Jika Anda menyinkronkan data dari topik BLOB, skema tabel MaxCompute hanya boleh berisi satu kolom STRING. Secara default, DataHub menyinkronkan data ke kolom ini.
DataHub
MaxCompute
BLOB
STRING
Untuk mempermudah pelacakan data dan troubleshooting, Anda dapat menambahkan bidang
__rowkey__ STRINGsaat membuat skema tabel MaxCompute. DataHub secara otomatis menyinkronkan informasi jejak data ke kolom ini, yang membantu investigasi data di masa mendatang.
Siapkan akun untuk tugas sinkronisasi dan berikan izin
Saat membuat tugas sinkronisasi untuk MaxCompute, Anda harus memasukkan informasi akun yang diperlukan untuk mengakses tabel MaxCompute. Pastikan informasi akun tersebut valid. Biasanya, Pengguna RAM MaxCompute sudah mencukupi.
Anda harus memberikan izin yang diperlukan kepada akun tersebut agar dapat mengakses tabel MaxCompute. Izin tersebut mencakup
CreateInstance,Describe,Alter, danUpdate.Anda dapat menggunakan Konsol DataWorks untuk mengelola izin tabel MaxCompute.
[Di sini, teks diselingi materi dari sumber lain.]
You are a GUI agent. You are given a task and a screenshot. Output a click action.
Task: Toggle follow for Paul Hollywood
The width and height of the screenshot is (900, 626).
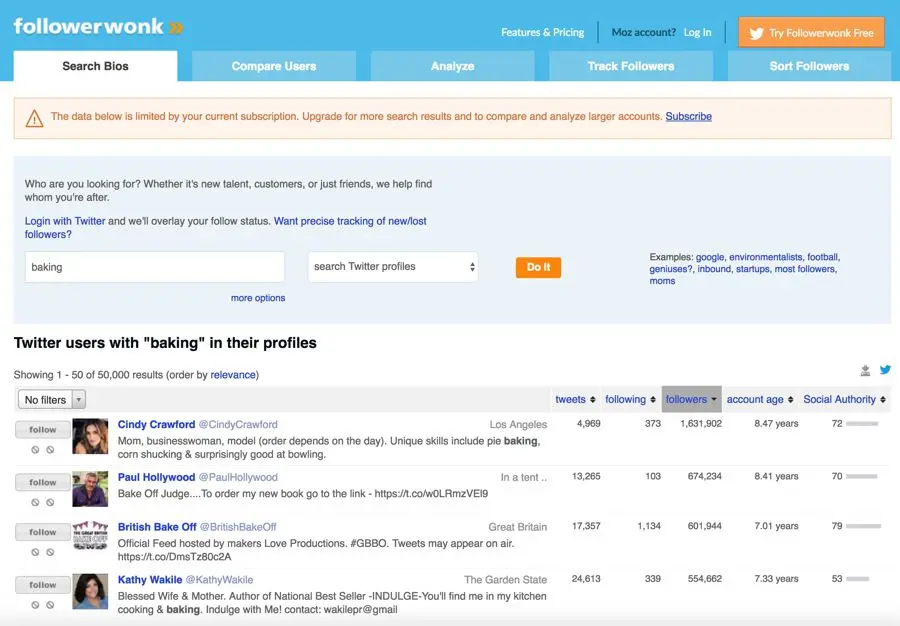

Untuk informasi selengkapnya, lihat Configure MaxCompute Engine PermissionsConfigure MaxCompute Engine Permissions. Anda juga dapat menggunakan antarmuka baris perintah MaxCompute untuk memberikan izin. Untuk informasi selengkapnya, lihat MaxCompute Usage and Authorization Management.
Konfirmasi TimestampUnit
Parameter TimestampUnit pada connector mengonversi data TIMESTAMP. Data dikonversi berdasarkan satuan yang Anda tentukan, lalu ditulis ke bidang bertipe tanggal, seperti bidang datetime, di sistem downstream.
Jika nilai kolom TIMESTAMP dalam satuan detik, atur TimestampUnit menjadi "SECOND" saat membuat konektor. Jika nilainya dalam milidetik, atur menjadi "MILLISECOND". Jika nilainya dalam mikrodetik, atur menjadi "MICROSECOND".
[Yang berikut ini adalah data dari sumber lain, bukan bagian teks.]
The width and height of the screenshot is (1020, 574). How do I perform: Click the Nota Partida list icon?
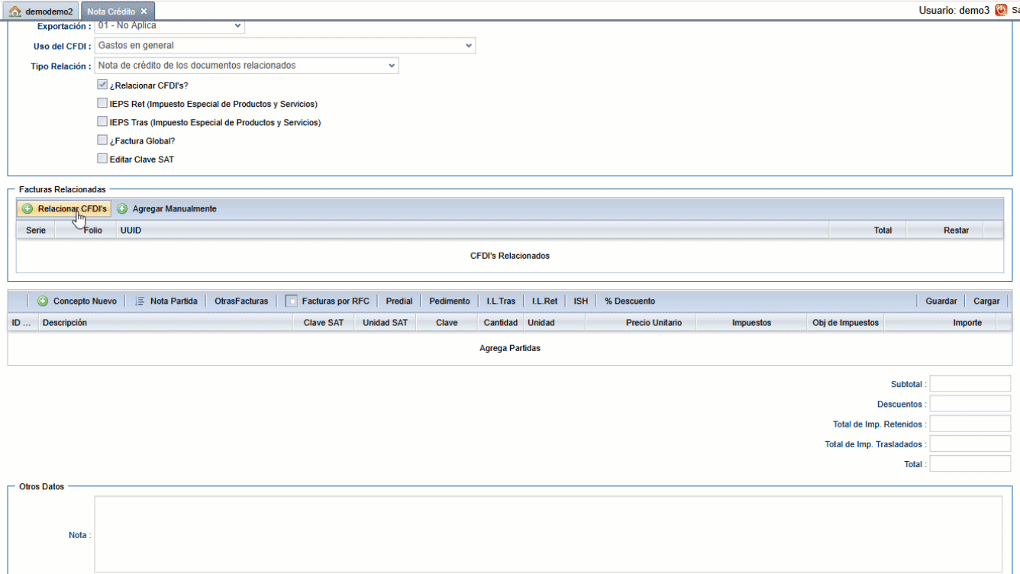click(x=140, y=301)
Banyak partisi dapat memperlambat sinkronisasi data dari DataHub karena standar penulisan saat ini di MaxCompute. Saat membuat tugas sinkronisasi MaxCompute, batasi jumlah partisi—terutama dalam mode sinkronisasi USER_DEFINE.
Usahakan agar data dalam partisi yang sama sekontinu mungkin. Hindari perubahan partisi yang terlalu sering.
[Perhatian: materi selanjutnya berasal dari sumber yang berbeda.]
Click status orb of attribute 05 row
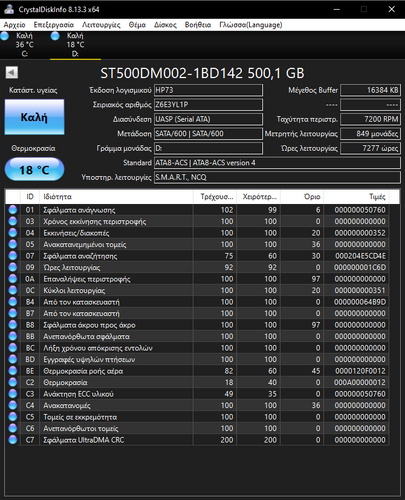 (13, 244)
Saat membuat partisi, jangan membuat terlalu banyak.
Jika fitur daftar putih diaktifkan untuk proyek MaxCompute, hanya Perangkat dalam daftar putih yang dapat mengakses proyek tersebut. Setelah Anda mengaktifkan daftar putih IP MaxCompute, Anda harus mengonfigurasi daftar putih layanan agar layanan sinkronisasi dapat diakses. Untuk informasi selengkapnya tentang cara mengonfigurasi daftar putih, lihat Ikhtisar.
Mode sinkronisasi
Mode tambah
Data ditambahkan ke tabel tujuan. Mode ini cocok untuk skenario di mana data hanya perlu ditambahkan, bukan diperbarui.
Mode Upsert
Upsert menggabungkan operasi Update dan Insert. Logikanya sebagai berikut:
Jika catatan dengan kunci primer yang sama sudah ada di tabel tujuan, catatan yang ada diperbarui.
Jika catatan dengan kunci primer yang sama belum ada, catatan baru dimasukkan.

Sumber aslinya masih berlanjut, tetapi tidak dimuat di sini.